Re: RS/RE considered confusing?

The Durand/Nicol proposal on RS/RE is, if I've understood it
correctly, that when an XML document is parsed by an SGML parser, then
it will use an SGML declaration that includes something like:

  RE 65531  -- not a legal ISO 10646 character --
  RS 65532  -- not a legal ISO 10646 character --
  SPACE 32       

I have a number of concerns about this proposal.

1. Most SGML parsers won't handle such an SGML declaration.  The
practical benefit for XML of SGML compatibility is to enable SGML
tools to be used on XML documents.  If XML uses features of SGML that
aren't implemented in most SGML parsers, this practical benefit is

2. It's not clear to me that this in general will work with a
conforming SGML system.  The entity manager is supposed to transform
whatever mechanism the OS uses for representing lines into RS/RE.  So
for example, on a Unix system it is supposed to replace the newline
that the terminates each line with an RE and insert an RS at the
beginning of the line.  So with the SGML declaration above, the entity
manager should put character number 65532 at the beginning of each
line and 65531 at the end.  (SP doesn't actually do this: the entity
manager always uses 10 and 13 as RS and RE even if they have been
changed for the parser by the SGML declaration.  But I don't think I
could argue that SP is correct to do so.)

3. This proposal isn't solving the RE problem, it is (at most) working
around it.  I would like to see XML be something that could be
embraced by WG8 and incorporated into the SGML revision.  I can't see
this sort of hack getting into the SGML revision.

4. It is a fact of life that OSs delimit lines using different methods.
One of the ideas underlying the RS/RE concept in SGML is that these
different methods should canonicalized into a single form, so that
applications are isolated from these differences.  This is a sound
idea which is used in other places (eg the C language), and I don't
think we should throw it out.  I certainly don't want a style sheet
language to have to care about how lines are delimited.
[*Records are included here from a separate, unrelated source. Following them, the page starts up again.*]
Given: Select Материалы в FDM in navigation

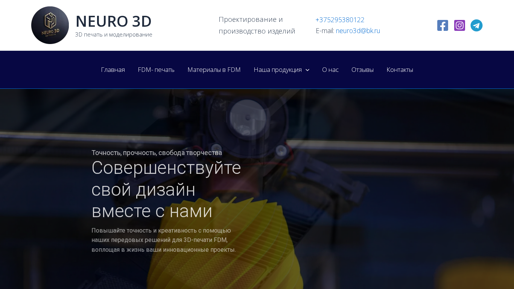Looking at the screenshot, I should tap(214, 70).
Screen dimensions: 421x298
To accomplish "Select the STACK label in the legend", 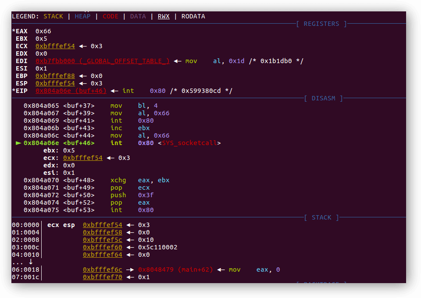I will coord(53,16).
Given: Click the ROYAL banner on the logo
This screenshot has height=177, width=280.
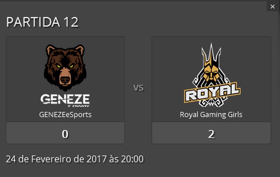Looking at the screenshot, I should click(x=213, y=92).
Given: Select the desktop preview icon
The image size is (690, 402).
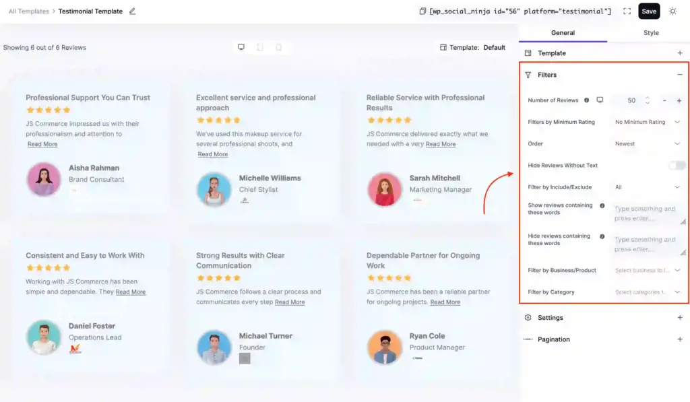Looking at the screenshot, I should 241,46.
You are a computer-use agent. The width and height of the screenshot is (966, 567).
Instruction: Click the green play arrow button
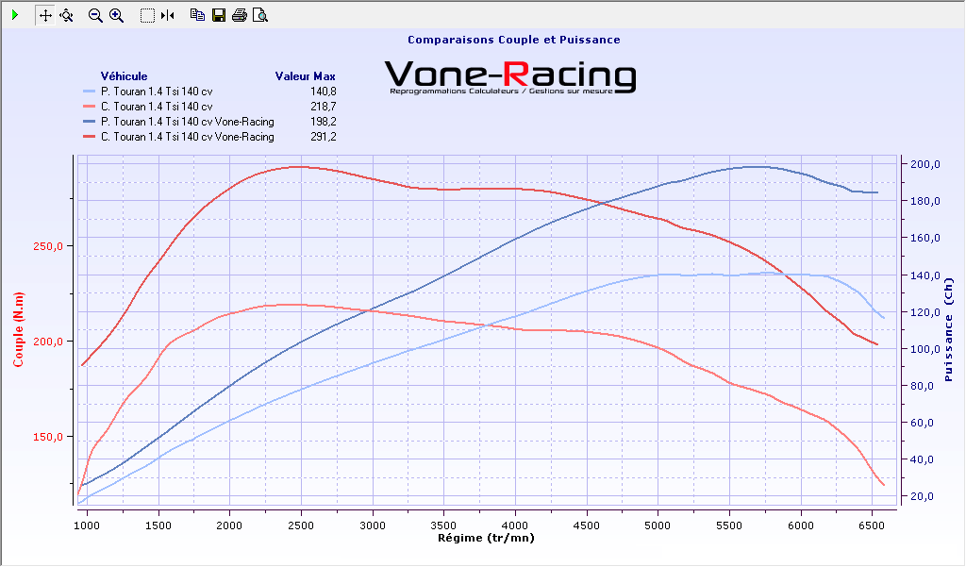tap(15, 15)
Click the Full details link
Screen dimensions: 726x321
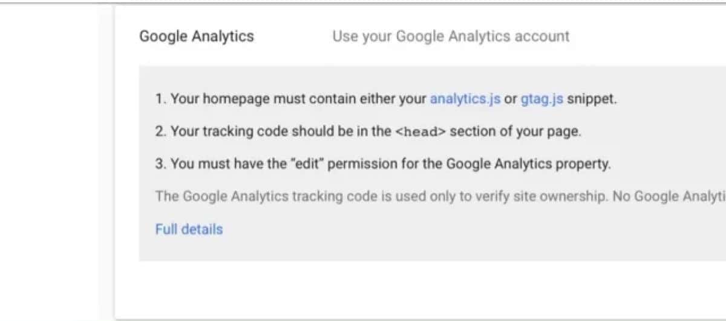189,230
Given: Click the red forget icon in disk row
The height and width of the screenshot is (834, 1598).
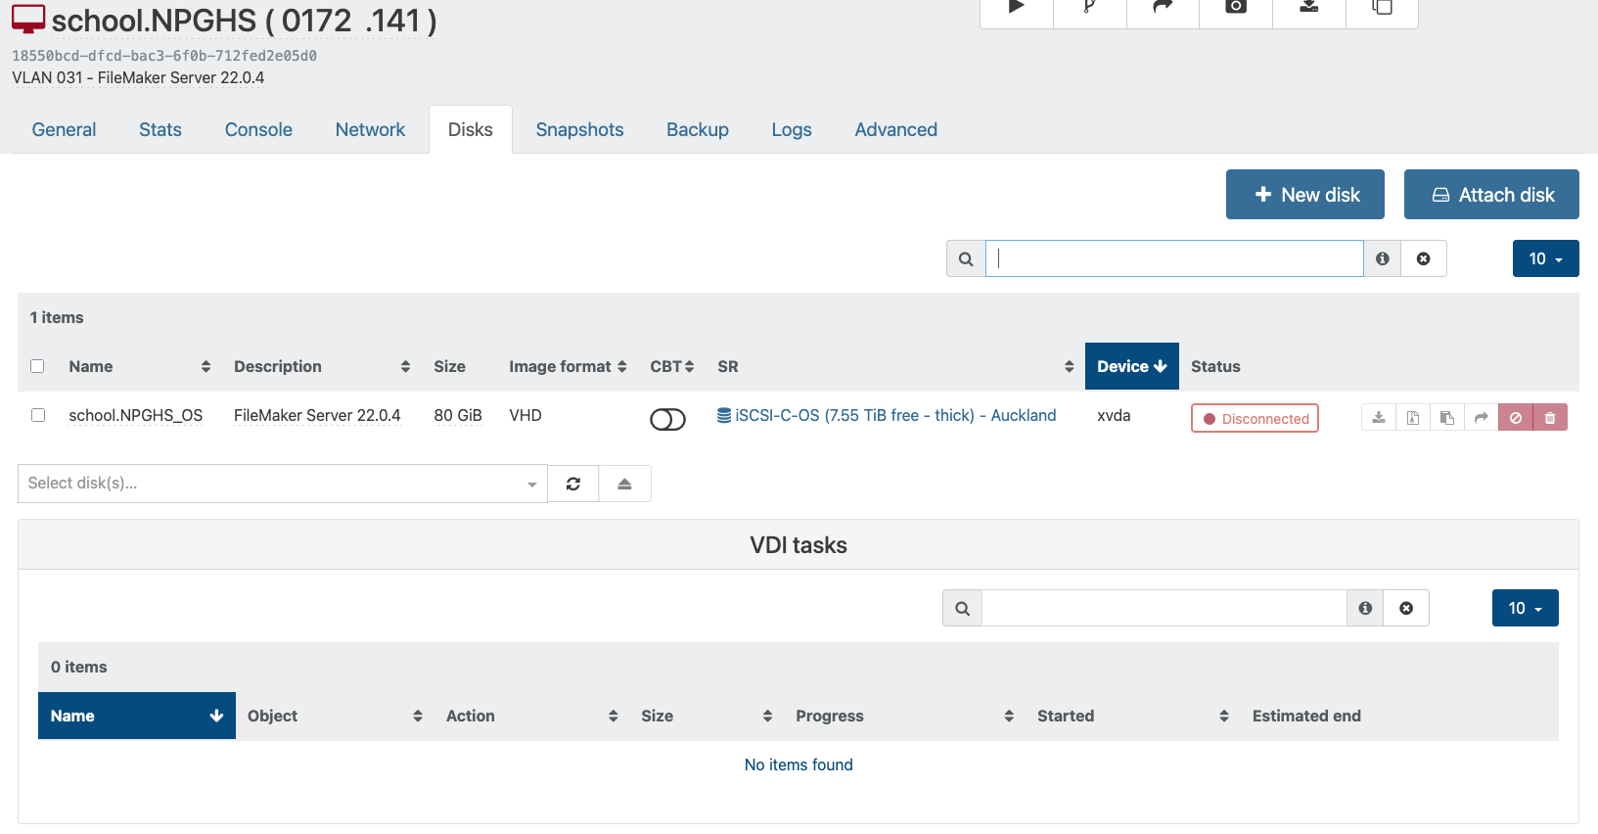Looking at the screenshot, I should [x=1516, y=418].
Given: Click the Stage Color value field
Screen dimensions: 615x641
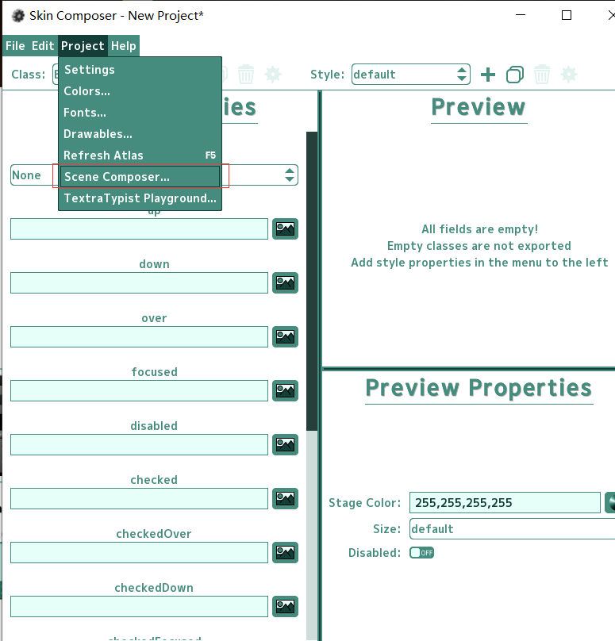Looking at the screenshot, I should point(505,503).
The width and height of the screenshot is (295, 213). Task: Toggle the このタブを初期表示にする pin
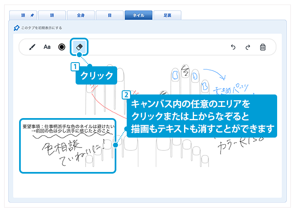point(17,28)
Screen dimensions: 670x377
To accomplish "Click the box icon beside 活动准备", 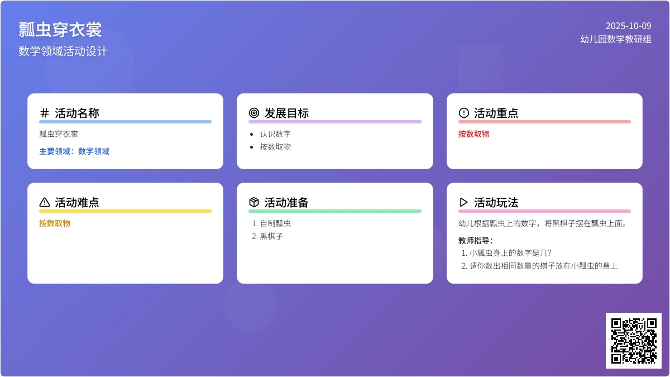I will [x=254, y=202].
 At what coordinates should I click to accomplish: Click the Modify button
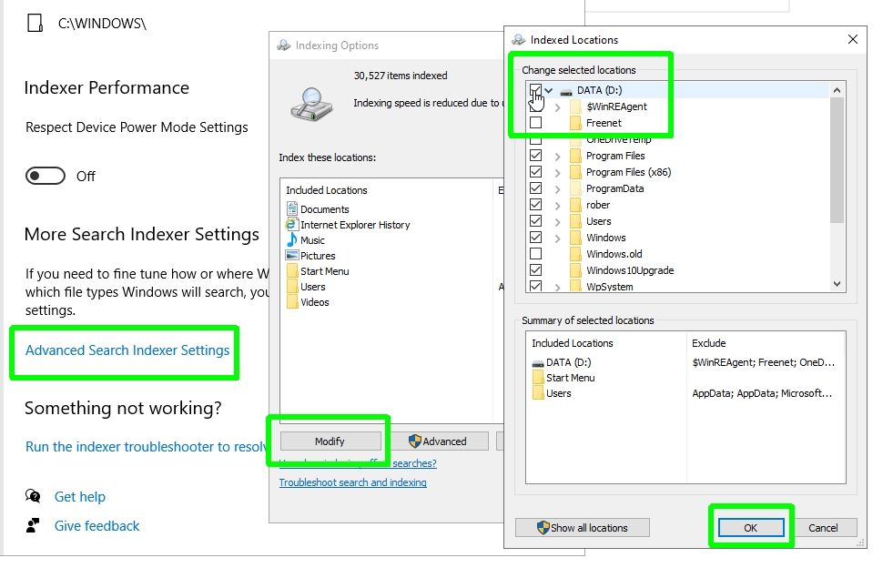click(330, 441)
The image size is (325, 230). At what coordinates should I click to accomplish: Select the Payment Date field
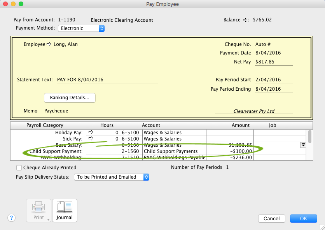coord(273,53)
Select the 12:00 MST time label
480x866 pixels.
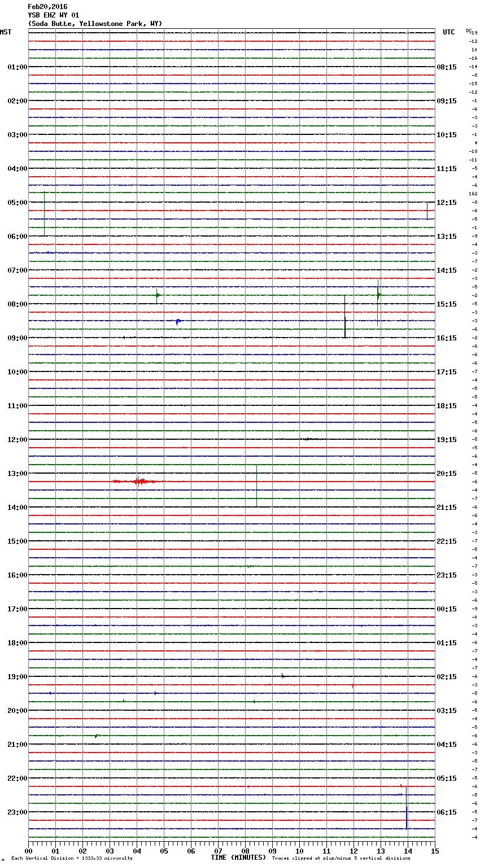[x=17, y=440]
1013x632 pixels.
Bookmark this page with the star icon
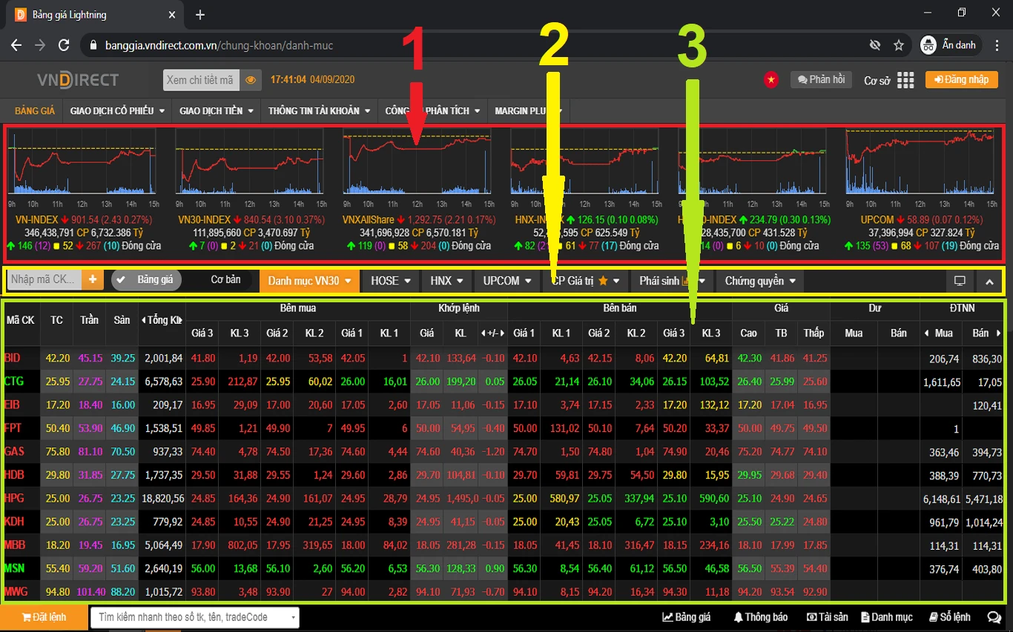pos(899,45)
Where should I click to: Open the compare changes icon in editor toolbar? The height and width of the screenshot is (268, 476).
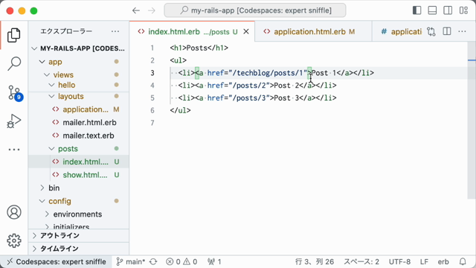pos(431,31)
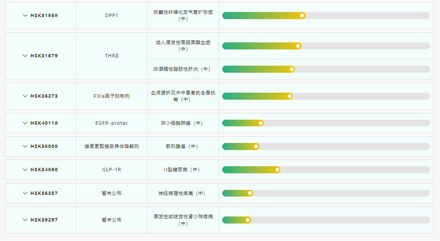Expand the HSK34890 row chevron
Viewport: 440px width, 241px height.
pos(25,170)
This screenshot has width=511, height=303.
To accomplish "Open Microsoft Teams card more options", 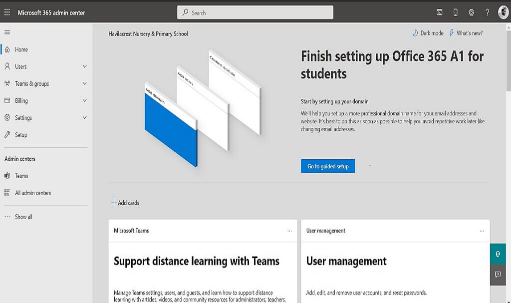I will tap(289, 231).
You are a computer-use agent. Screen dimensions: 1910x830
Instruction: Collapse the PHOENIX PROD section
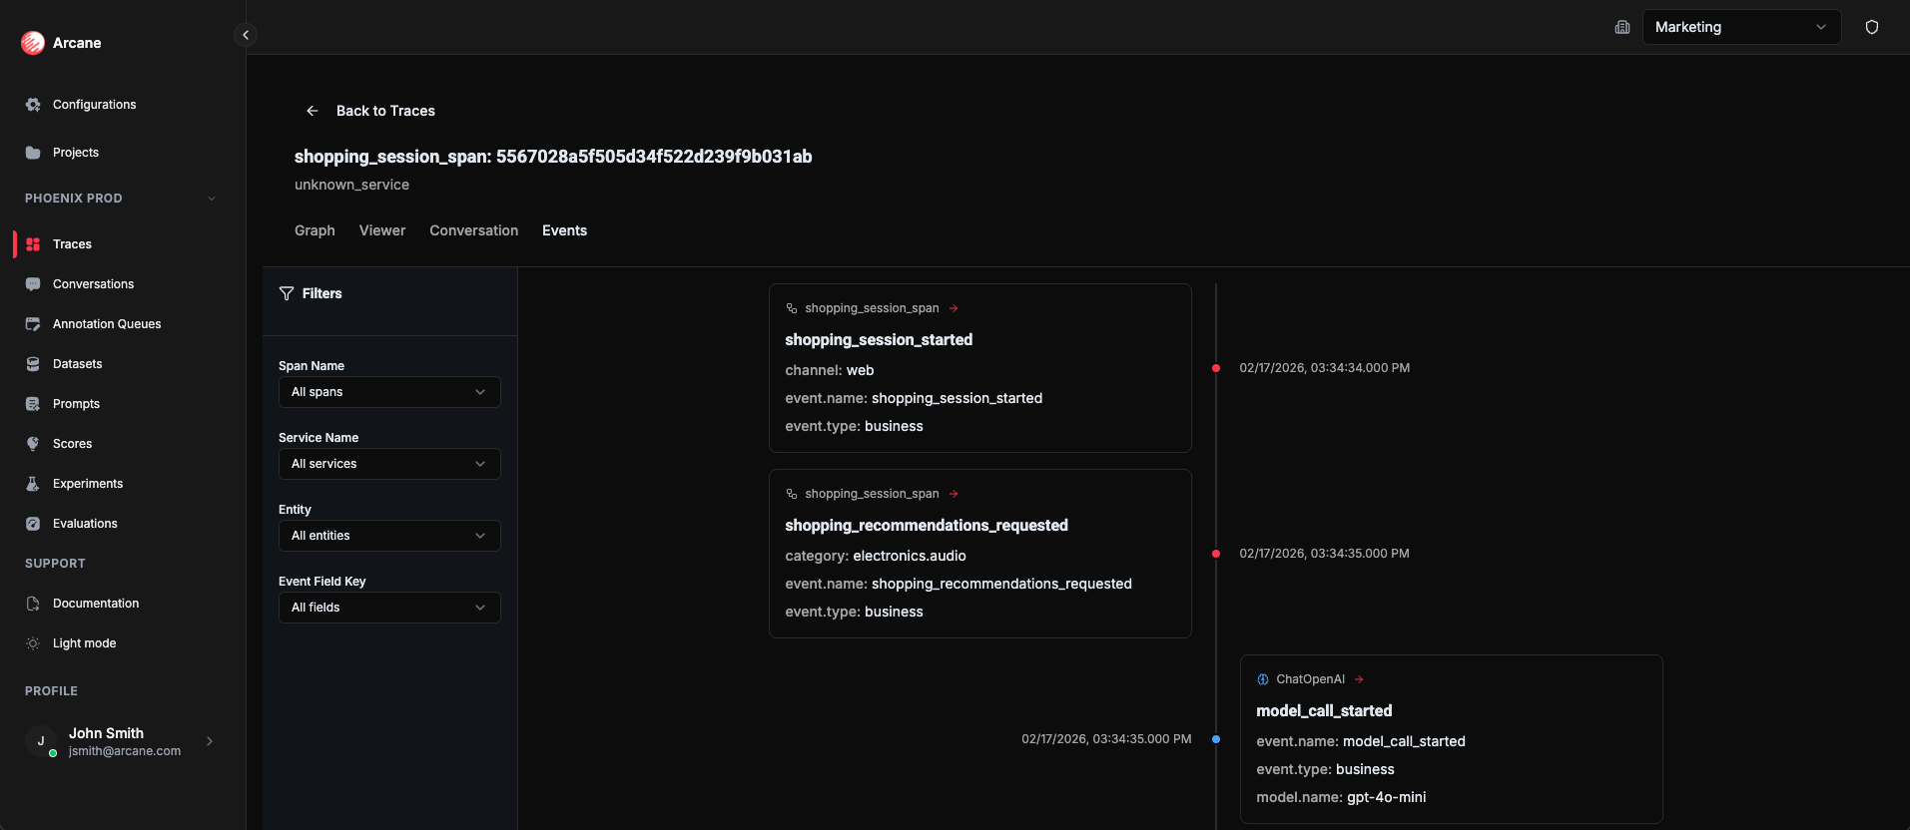[x=212, y=199]
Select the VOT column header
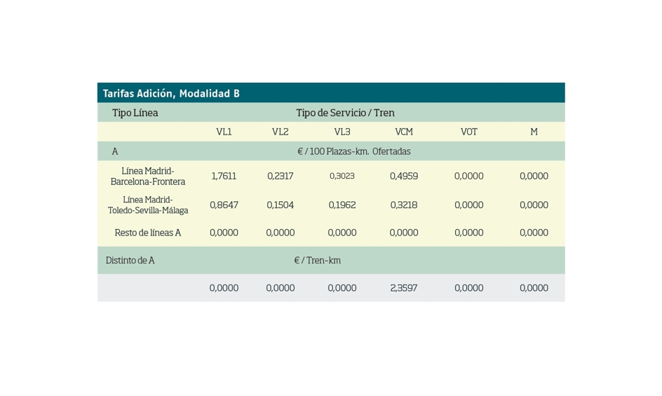Screen dimensions: 662x396 468,132
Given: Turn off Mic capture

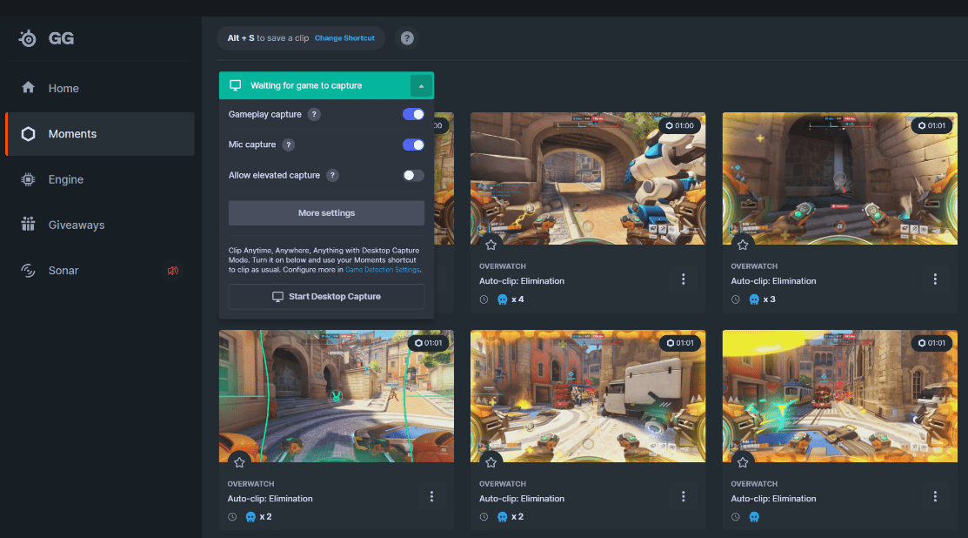Looking at the screenshot, I should tap(413, 145).
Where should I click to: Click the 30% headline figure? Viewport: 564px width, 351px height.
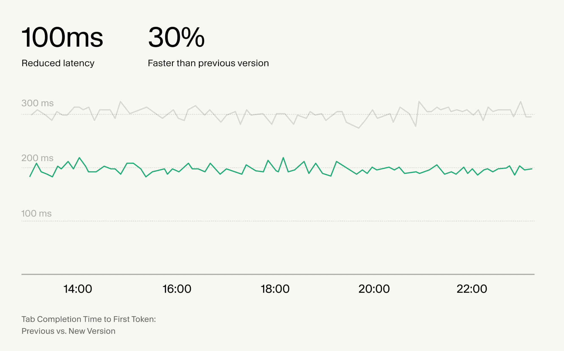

5. In mixed content there are some newlines that must get ignored by
some part of the system (whether the parser or the application).  For
example, if I have

This is a paragraph
of text.

I don't want the newline after the <p> to result in a space at the
beginning of the paragraph.  Who is going to specify these rules?  Are
TEI, DocBook etc each going to specify their own rules about RE

6. Consider a paragraph like this:

<p>A line
<!-- a comment -->
Another line

The SGML rules specify that the newline folling the comment is
ignored.  Now an XML application won't see the comment, so an XML
application will see the same information for this document as for:

<p>A line

Another line

But the SGML rules say that the newline that terminates the blank line
is *not* ignored.  This means that an XML application wouldn't be able
to implement rules that process existing SGML documents (which don't
redeclare RS/RE) in the same way as SGML systems.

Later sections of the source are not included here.